The image decoding apparatus 101 includes, as shown in FIG. 2A, an entropy decoding unit 191, an inverse quantization and inverse transformation unit 121, an adder 135, a deblocking filter 137, a post filter 139, and a predicted block forming unit (not shown). This image decoding apparatus 101 forms a decoded block (decoded signal) by decoding the coded signal coded by the image coding apparatus 100 shown in FIG. 1A. It is to be noted that the functional blocks in common with the image coding apparatus 100 shown in FIG. 1A will be denoted by the same reference numerals and descriptions thereof will be omitted.
The entropy decoding unit 191 entropy decodes the decoded signal (input signal) outputted from the image coding apparatus 100 to obtain quantized coefficients, motion data, and filter coefficients. The post filter 139 is, for example, a Wiener filter which is applied to a decoded signal, and improves subjective quality of images.
The predicted block forming unit includes a memory 140, an Intra-Frame prediction unit 150, a motion compensated prediction unit 160, an interpolation filter 162, and a switch 180. This predicted block forming unit has basically the same configuration and operation as that described above, except for the absence of the motion estimator unit 170, which results in differences that the motion data is obtained from the entropy decoding unit 191 and that the filter coefficients of the interpolation filter 162 are obtained from the entropy decoding unit 191.
Next, the operation of the image decoding apparatus 101 will be explained with reference to FIG. 2B.
First of all, the entropy decoding unit 191 entropy decodes the coded signal, thereby obtaining quantized coefficients, motion data, and filter coefficients (S21). Next, the inverse quantization and inverse transformation unit 121 dequantizes the quantized coefficients and applies the inverse DCT to the quantized coefficients to form a quantized prediction error signal (S22). The adder 135 adds up the quantized prediction error signal and the predicted block to form a reconstructed signal. In addition, the deblocking filter 137 removes blocky effects from the reconstructed signal to form a decoded block (S23). Furthermore, the image decoding apparatus 101 shown in FIG. 2A applies the post filter 139 to the decoded block to form an output signal.
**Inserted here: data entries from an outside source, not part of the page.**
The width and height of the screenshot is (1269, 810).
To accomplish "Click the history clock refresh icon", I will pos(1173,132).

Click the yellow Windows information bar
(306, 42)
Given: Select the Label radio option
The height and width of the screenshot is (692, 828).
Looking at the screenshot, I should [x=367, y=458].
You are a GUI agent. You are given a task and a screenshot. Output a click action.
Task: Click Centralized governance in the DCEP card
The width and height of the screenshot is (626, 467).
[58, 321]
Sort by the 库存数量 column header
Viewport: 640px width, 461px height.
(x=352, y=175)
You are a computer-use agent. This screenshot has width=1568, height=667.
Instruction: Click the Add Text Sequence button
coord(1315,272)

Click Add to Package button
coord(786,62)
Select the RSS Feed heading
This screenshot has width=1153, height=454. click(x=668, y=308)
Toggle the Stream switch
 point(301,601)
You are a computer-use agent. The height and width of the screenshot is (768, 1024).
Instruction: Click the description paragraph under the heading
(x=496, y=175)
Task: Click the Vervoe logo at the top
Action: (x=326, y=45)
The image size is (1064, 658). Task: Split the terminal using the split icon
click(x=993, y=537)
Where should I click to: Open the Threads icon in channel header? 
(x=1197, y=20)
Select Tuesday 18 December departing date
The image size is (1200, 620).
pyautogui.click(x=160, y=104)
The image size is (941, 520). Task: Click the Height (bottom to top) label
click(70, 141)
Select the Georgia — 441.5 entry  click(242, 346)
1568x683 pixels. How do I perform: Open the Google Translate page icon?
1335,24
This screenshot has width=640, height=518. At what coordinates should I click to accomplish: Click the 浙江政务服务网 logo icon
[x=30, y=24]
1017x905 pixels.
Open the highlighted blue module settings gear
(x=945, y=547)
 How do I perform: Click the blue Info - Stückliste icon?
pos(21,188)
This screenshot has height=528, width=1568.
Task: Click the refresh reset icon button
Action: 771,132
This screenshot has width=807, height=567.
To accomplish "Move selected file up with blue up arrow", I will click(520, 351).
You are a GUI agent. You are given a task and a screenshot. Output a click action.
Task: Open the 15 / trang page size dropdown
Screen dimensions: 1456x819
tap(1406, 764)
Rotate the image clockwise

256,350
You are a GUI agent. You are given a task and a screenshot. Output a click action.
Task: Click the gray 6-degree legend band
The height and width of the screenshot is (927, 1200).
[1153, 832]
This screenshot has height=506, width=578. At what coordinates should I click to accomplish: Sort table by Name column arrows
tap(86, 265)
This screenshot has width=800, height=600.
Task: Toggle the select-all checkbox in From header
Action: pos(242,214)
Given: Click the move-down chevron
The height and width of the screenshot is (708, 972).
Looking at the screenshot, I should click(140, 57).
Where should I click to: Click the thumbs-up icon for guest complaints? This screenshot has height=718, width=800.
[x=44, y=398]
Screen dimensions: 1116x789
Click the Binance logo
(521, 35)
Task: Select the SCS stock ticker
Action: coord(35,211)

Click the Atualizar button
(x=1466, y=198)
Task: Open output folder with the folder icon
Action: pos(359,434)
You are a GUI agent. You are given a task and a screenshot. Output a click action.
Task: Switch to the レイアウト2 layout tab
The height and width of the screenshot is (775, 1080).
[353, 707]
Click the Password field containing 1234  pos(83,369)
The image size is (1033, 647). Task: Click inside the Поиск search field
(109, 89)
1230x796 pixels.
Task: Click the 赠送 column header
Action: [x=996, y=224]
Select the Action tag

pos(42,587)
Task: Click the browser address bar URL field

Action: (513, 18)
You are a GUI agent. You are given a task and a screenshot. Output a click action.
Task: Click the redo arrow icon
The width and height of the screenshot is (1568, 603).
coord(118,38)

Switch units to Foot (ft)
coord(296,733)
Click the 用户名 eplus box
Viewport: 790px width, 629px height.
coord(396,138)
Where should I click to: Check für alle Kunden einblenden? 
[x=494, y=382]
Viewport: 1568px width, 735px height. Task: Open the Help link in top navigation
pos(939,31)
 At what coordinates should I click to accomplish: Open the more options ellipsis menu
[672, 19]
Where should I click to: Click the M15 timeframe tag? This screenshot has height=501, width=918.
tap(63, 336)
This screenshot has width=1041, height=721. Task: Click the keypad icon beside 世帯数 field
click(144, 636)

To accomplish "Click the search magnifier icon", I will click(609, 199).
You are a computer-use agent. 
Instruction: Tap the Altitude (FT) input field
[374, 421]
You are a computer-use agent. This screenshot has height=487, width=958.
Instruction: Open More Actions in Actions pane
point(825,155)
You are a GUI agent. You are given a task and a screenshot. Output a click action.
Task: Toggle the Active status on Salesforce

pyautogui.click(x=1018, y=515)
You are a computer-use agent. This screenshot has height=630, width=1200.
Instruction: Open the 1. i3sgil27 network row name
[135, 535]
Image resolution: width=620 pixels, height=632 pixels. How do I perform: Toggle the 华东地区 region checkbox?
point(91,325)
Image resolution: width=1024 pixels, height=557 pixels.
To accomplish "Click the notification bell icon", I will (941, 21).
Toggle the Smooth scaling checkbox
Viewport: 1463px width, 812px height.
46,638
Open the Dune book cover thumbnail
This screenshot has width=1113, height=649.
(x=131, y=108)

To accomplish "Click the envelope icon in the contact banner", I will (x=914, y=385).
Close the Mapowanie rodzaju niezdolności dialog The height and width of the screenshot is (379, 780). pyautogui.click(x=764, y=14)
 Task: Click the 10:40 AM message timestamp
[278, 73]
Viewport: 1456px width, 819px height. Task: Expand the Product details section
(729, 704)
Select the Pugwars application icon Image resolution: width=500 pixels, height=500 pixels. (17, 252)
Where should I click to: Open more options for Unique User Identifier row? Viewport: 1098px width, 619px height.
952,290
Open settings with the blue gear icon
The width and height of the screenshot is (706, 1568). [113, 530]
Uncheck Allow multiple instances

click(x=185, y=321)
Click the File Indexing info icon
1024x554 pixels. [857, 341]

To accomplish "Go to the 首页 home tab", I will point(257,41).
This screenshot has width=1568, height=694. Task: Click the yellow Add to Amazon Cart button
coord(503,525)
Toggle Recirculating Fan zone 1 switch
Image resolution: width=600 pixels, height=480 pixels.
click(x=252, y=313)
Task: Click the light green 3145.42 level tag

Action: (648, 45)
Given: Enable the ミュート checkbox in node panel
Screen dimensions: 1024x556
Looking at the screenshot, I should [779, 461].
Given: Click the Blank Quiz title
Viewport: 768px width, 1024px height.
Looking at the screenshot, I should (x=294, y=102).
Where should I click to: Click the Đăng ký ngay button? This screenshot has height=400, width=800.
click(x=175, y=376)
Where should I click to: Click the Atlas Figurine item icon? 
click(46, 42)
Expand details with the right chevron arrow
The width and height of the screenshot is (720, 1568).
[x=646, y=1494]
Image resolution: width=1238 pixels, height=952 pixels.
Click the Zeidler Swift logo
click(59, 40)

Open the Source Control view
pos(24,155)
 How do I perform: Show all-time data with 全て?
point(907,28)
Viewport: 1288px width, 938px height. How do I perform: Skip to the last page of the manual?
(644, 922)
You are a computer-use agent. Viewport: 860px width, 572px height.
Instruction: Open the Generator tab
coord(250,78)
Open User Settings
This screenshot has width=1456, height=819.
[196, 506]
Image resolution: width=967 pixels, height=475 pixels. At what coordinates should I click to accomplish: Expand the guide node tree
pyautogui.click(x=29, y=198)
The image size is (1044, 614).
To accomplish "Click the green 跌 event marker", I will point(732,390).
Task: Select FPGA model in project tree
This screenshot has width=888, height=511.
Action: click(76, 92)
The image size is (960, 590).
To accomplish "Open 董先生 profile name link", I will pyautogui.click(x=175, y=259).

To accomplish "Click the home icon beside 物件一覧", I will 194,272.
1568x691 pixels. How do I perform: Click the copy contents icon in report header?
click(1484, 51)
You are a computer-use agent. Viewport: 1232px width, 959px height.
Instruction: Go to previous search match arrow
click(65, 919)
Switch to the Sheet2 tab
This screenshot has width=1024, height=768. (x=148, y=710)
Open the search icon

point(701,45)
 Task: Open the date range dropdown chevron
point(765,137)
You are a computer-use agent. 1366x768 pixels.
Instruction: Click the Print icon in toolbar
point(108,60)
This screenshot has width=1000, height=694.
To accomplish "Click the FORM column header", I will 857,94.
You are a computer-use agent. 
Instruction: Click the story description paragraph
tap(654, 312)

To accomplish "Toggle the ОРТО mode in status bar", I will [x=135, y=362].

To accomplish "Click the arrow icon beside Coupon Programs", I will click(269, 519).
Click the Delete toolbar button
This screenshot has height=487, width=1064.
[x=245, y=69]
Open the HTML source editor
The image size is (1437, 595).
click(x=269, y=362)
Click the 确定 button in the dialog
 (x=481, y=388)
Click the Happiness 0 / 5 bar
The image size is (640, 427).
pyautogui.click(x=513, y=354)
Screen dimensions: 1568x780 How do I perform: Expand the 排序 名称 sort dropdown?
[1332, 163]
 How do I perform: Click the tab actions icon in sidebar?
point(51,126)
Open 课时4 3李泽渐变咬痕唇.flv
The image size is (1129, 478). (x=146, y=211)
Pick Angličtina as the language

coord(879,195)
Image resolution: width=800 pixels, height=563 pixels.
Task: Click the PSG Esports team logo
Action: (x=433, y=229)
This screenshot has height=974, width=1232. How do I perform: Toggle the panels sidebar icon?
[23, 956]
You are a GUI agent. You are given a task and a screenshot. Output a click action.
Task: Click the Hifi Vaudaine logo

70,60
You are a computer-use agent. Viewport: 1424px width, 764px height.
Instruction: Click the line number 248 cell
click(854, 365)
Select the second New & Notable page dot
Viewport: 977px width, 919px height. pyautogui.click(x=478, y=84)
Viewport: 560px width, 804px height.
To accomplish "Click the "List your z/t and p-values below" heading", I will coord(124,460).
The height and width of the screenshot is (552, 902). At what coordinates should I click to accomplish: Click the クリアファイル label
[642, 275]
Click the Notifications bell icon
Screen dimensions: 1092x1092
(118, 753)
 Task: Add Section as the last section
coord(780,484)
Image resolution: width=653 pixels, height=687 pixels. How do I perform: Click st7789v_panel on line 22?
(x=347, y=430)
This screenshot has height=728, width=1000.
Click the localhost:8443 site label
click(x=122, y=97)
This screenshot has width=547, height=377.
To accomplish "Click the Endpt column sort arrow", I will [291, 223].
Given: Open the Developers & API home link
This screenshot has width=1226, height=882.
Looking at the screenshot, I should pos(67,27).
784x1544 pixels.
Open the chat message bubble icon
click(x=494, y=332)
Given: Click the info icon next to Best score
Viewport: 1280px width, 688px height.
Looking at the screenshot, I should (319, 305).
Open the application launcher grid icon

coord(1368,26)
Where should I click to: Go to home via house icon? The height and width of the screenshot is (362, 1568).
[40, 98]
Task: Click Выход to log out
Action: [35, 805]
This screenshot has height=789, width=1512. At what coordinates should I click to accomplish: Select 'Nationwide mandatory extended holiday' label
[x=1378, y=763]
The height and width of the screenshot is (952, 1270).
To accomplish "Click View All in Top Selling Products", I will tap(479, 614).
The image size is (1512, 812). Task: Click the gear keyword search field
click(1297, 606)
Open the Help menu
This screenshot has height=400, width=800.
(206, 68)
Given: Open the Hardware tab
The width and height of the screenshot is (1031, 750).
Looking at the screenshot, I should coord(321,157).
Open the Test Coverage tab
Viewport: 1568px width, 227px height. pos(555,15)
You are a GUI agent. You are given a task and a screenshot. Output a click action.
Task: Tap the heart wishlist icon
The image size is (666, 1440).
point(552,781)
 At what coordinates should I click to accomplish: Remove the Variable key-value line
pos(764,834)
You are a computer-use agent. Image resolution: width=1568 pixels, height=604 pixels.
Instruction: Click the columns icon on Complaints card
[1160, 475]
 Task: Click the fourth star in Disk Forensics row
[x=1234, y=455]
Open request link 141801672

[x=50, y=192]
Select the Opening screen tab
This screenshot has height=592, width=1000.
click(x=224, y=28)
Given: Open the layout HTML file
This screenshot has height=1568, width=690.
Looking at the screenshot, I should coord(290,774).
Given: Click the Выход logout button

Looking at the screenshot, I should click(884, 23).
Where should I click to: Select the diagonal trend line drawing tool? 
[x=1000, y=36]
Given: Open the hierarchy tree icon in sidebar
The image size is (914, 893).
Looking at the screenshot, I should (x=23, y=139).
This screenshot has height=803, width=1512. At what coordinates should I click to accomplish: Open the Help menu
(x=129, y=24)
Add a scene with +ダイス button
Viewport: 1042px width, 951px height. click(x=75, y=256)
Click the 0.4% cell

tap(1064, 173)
On the other hand, in parallel with the filtering process using the post filter 139, the predicted block forming unit forms a predicted block (S15). A predicted block forming process will be described later in detail. Although the above example shows the interpolation filter 162 which operates with the filter coefficients obtained from the entropy decoding unit 191, the configuration is not limited thereto. To be specific, the interpolation filters 162 in the image coding apparatus 100 and in the image decoding apparatus 101 may determine the filter coefficients in the same manner. By so doing, the coded signal no longer needs to include the filter coefficients, resulting in an increase of coding efficiency.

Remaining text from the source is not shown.